12/ Another typical attitude is read and listen to people saying things like this and think “that’s bad dude” and then go out for dinner because you think you’ll be safe.

Mate I have seen how the ADF reacts to emergencies, and how they delegate first hand, They can adapt, a tent city next to Woodside and Keswick can handle mild cases, freeing up Hospitals to handle the critical,

And just for info I have been to several camps overseas and seen first hand how a small number of doctors and medical staff can work and handle when they are allowed to delegate,
Our ADF have been running and setting up emergency care centres overseas, they have an experts who have run and organise hospitals far greater than the 800 RAH has, it all about delegation and management.
Yes it will be Hard and a lot of poeple are going to suffer
But just because you have never seen the ADF handle a situation like this before does not mean it has not happened,
Our ADF played prominent parts in supplying medical aid and assistance to several Afician Famine, several Refugee camps some current, and don't forget the tusumi,
They were responsible for setting up and running portable hospitals, the Field Hospital and the 2 Adeliade class ships act as control centres and handle the major cases,
And Note while they are small re emergency wise that can run larger camps re recovery which does not require as many specialist, allowing the mainstream to deal with the major issues,

All I can say Is I have seen first hand some of these, with ADF run facilities and United Nation facilities, And while my expertise was not medical its obvious we have experience in this,
Also Australia has one advantage most others forget, we have started to prepare,
 
The RAN can also utilise some of their ships as floating hospitals. They've done it before when they've had natural disasters in the South Pacific.
2 ships - HMAS Adelaide and Canberra... and not on the scale of 80,000 requiring hospitalisation and the use of ventilators.

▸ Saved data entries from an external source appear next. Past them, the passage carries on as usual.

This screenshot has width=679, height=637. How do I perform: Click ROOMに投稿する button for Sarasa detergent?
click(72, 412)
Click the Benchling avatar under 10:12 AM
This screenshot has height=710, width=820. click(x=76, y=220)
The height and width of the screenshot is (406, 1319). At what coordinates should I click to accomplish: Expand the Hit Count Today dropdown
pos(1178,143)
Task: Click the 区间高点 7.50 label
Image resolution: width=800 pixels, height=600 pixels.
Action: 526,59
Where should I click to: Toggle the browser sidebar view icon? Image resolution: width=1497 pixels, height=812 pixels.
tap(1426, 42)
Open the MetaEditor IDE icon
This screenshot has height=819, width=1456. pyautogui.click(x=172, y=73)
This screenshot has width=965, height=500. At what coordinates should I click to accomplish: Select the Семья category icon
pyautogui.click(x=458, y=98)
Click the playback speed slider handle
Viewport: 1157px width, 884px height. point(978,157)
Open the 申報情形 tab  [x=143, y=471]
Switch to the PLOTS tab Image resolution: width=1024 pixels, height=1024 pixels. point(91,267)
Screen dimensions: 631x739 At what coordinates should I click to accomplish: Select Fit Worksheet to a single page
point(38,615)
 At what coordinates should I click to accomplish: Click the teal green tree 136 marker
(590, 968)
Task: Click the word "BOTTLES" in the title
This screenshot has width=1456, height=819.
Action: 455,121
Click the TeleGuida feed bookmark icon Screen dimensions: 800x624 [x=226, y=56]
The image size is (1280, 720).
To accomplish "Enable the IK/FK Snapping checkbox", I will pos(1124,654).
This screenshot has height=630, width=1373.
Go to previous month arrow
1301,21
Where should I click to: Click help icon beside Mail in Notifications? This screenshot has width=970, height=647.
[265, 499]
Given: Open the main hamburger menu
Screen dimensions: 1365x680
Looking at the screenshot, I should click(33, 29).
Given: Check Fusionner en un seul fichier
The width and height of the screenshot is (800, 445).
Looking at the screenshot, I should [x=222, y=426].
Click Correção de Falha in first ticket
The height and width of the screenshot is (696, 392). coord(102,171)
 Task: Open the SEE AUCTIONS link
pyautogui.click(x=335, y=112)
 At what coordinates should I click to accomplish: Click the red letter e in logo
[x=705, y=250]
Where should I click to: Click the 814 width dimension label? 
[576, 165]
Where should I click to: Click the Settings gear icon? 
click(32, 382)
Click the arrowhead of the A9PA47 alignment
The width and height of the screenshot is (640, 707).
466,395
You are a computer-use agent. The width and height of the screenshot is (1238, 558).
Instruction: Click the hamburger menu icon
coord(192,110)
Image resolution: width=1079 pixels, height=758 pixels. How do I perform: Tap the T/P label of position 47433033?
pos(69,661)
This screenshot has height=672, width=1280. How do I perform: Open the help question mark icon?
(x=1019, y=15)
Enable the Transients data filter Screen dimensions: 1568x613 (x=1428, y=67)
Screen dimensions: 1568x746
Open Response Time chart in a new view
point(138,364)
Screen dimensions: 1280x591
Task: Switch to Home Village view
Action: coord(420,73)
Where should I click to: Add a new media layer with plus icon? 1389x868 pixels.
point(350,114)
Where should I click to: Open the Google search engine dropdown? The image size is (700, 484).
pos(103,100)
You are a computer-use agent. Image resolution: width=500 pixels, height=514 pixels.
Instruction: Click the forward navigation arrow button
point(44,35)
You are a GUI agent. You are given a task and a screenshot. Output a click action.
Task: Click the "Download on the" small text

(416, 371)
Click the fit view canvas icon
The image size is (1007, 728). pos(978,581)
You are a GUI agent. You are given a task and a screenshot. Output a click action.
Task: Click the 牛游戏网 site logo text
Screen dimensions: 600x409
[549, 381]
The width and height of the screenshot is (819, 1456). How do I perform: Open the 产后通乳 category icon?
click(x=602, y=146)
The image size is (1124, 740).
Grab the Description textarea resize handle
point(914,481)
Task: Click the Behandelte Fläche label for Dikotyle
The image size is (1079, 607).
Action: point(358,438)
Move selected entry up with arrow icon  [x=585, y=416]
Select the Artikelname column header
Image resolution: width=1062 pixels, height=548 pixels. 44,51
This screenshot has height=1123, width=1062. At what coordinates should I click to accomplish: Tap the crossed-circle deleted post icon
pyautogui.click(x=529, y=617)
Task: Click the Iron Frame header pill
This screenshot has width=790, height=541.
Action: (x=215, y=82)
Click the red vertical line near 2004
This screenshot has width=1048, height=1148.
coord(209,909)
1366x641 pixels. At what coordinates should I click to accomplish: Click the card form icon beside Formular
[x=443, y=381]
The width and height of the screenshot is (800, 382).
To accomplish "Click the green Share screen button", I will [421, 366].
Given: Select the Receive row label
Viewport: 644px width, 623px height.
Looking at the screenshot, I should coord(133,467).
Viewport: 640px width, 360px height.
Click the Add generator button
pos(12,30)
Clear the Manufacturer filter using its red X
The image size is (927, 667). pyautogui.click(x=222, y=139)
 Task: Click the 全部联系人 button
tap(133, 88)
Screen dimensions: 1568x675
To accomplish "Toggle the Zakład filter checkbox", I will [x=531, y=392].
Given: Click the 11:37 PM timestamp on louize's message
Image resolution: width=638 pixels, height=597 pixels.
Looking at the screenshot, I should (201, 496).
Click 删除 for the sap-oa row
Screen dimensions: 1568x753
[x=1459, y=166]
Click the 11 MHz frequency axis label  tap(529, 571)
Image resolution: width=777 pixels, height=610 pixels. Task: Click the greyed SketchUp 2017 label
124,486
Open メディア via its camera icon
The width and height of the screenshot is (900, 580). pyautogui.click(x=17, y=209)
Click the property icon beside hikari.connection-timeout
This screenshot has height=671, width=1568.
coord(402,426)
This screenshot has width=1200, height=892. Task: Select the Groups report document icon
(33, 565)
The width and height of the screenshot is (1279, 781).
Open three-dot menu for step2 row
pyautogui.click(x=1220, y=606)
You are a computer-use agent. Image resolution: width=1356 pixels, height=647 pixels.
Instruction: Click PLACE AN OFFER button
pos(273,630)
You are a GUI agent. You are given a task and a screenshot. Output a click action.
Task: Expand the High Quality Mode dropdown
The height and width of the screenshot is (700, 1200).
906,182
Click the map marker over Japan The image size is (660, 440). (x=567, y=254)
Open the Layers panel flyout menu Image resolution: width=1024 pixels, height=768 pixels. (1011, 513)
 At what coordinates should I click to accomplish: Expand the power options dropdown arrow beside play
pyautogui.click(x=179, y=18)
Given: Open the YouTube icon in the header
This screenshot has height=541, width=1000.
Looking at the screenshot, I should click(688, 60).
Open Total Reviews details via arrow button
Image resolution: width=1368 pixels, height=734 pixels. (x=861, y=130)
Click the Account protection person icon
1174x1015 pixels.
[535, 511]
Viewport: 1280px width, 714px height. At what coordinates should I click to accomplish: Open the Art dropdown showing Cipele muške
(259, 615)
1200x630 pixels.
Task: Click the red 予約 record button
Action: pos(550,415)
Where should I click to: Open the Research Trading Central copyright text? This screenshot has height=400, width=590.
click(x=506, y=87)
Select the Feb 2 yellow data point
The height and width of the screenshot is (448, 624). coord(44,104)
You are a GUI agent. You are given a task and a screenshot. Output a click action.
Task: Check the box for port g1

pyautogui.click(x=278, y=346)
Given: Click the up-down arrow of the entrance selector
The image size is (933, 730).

It's not just a case of not enough beds or personnel (we don't have enough of either), it's also the specialist equipment - primarily ventilators and tubing to pump air into the patients' lungs. There just isn't enough equipment to go around, which is why cases will need to be prioritised as they are currently doing in Italy - and those which are given lower priorities will be left to die.